Using only the entries below, copy exactly the lines that begin at the one with "1057x727 pixels. Task: Click" and end at the one with "This screenshot has width=227, height=134.", both included. Drop the pictures.

····················

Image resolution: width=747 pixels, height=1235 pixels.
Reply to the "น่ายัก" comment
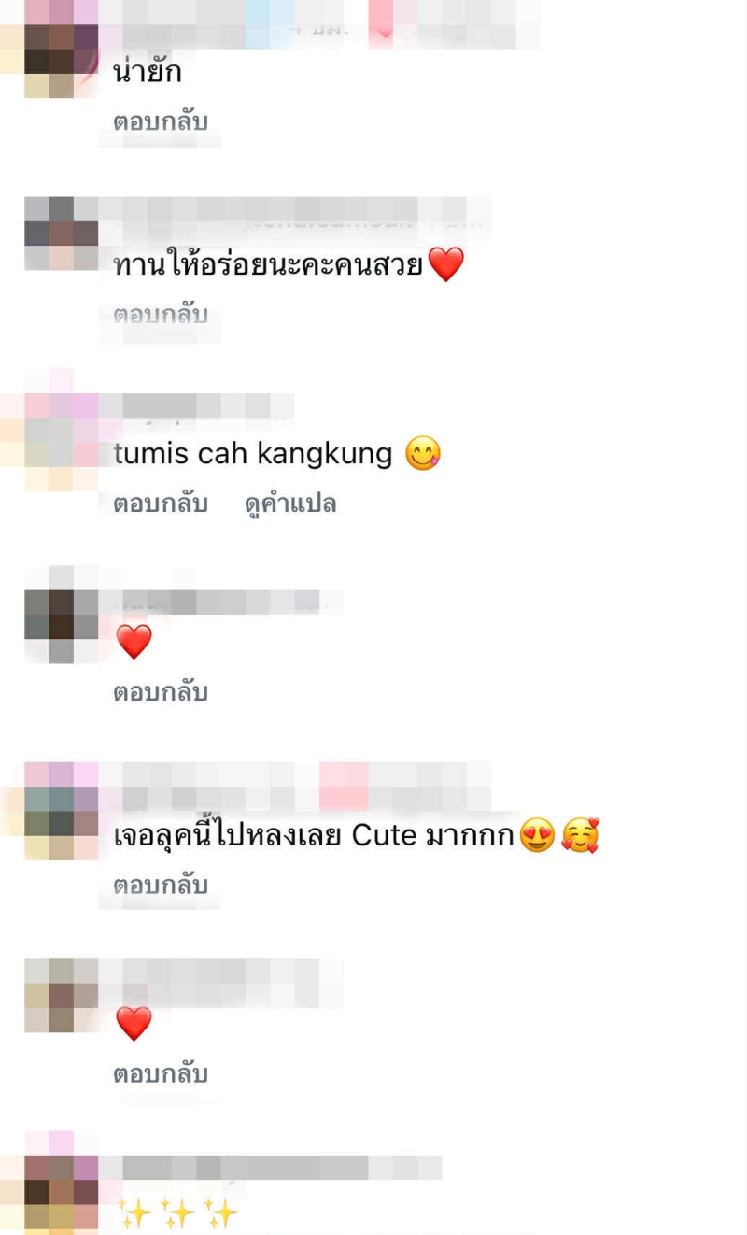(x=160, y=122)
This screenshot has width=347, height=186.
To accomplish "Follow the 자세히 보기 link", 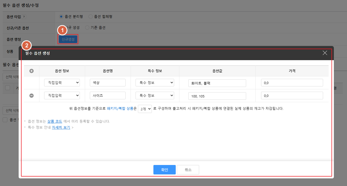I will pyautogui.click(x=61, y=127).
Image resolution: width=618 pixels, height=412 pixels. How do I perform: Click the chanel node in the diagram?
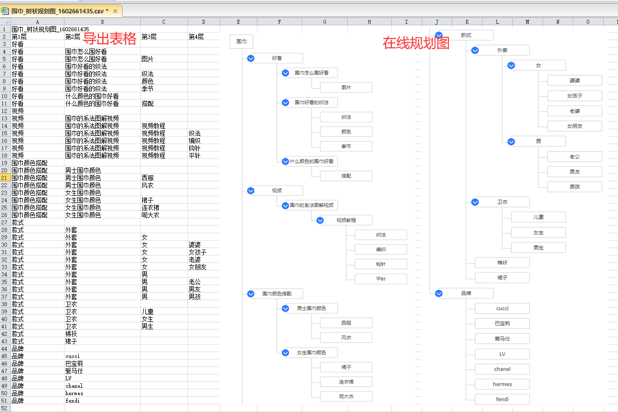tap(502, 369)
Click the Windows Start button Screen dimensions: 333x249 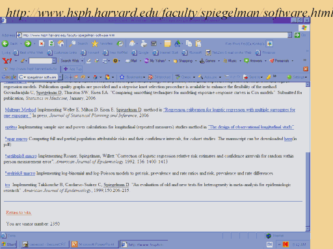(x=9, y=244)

····················

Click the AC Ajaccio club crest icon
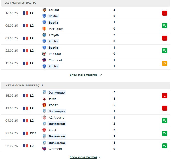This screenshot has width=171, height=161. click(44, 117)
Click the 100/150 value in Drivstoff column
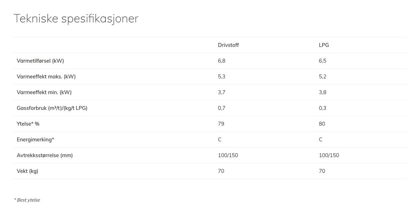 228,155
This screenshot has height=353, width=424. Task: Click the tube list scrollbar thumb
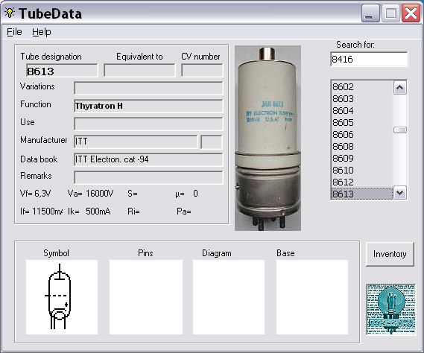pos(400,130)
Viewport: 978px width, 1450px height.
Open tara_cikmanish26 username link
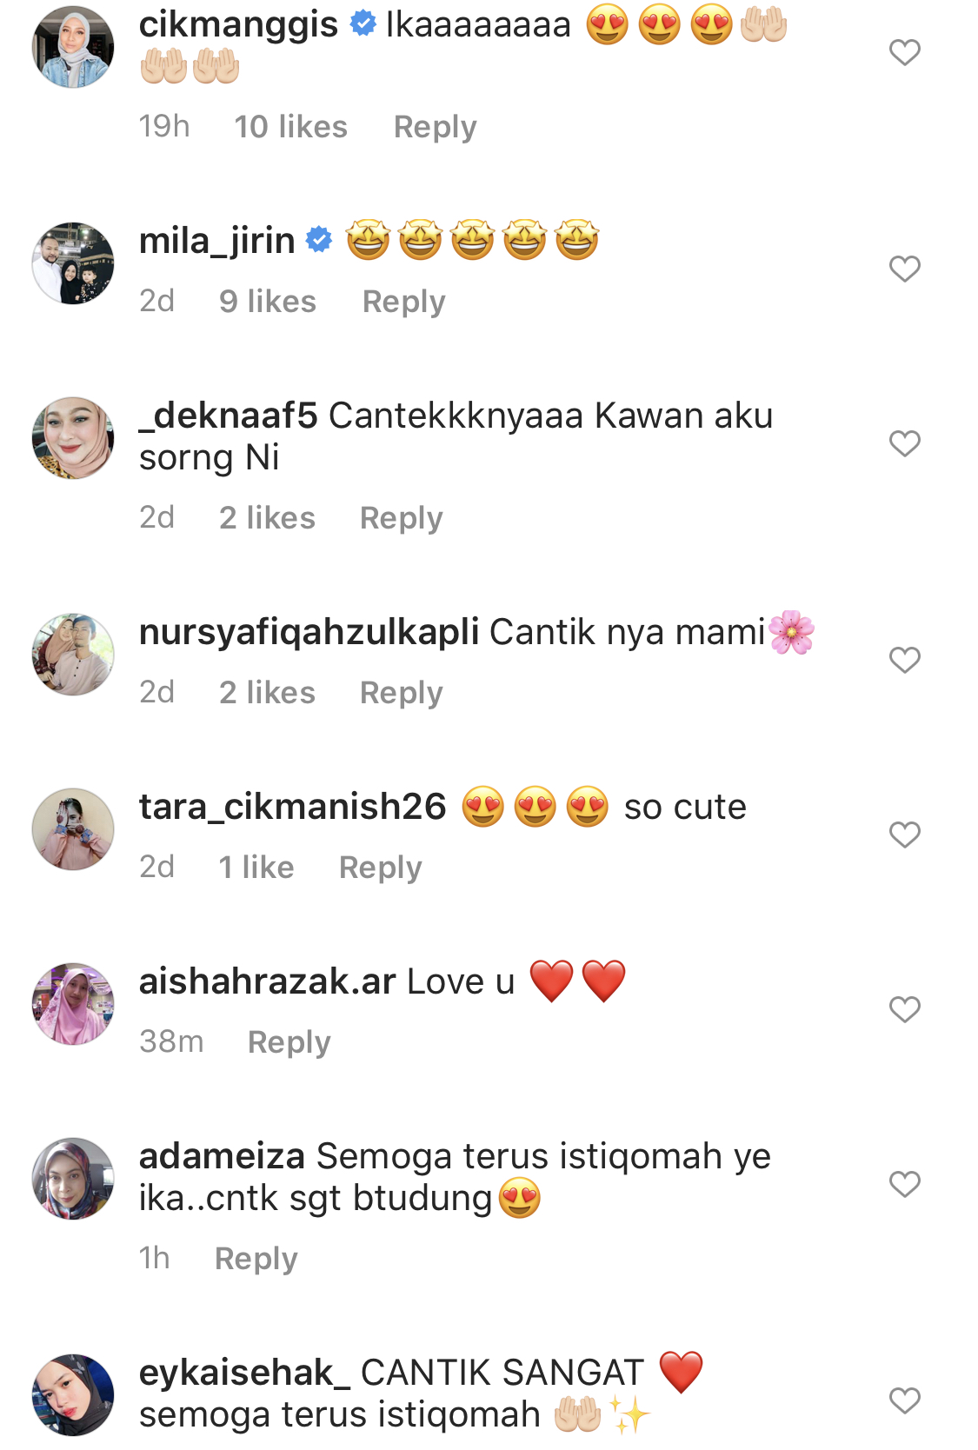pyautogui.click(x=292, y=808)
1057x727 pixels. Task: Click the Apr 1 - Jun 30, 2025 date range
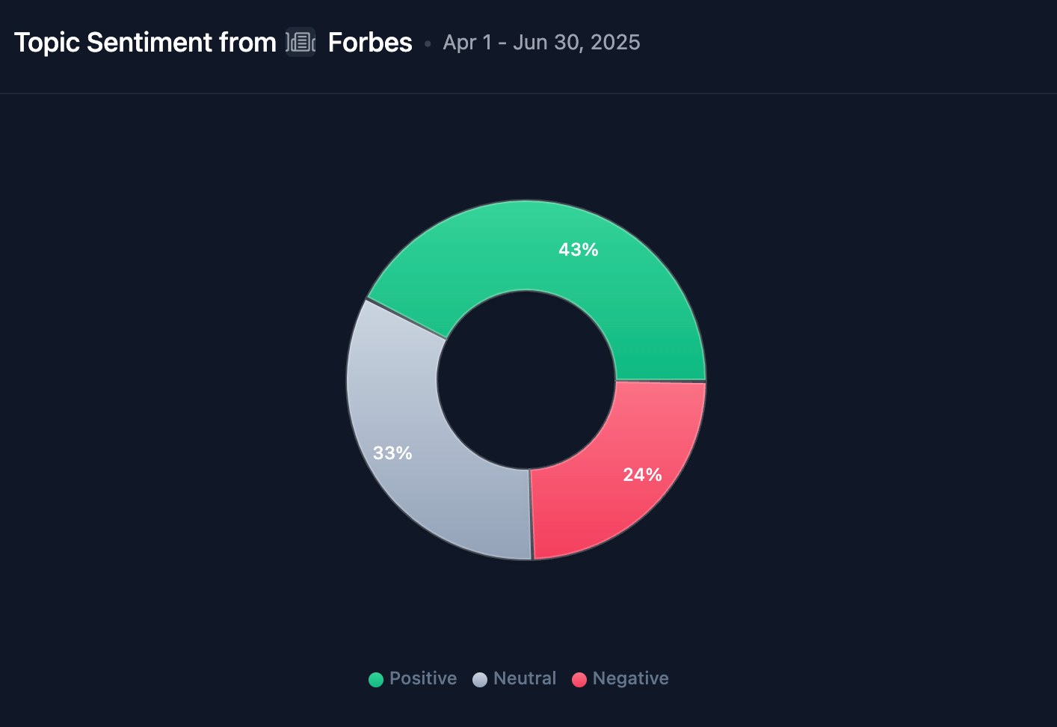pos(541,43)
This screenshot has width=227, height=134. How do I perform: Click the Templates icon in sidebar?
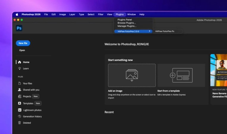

····················

* **Answer section**:
1057x727 pixels. Task: Click the Apr 1 - Jun 30, 2025 date range
pos(541,43)
This screenshot has width=227, height=134. How do I perform: Click the Templates icon in sidebar?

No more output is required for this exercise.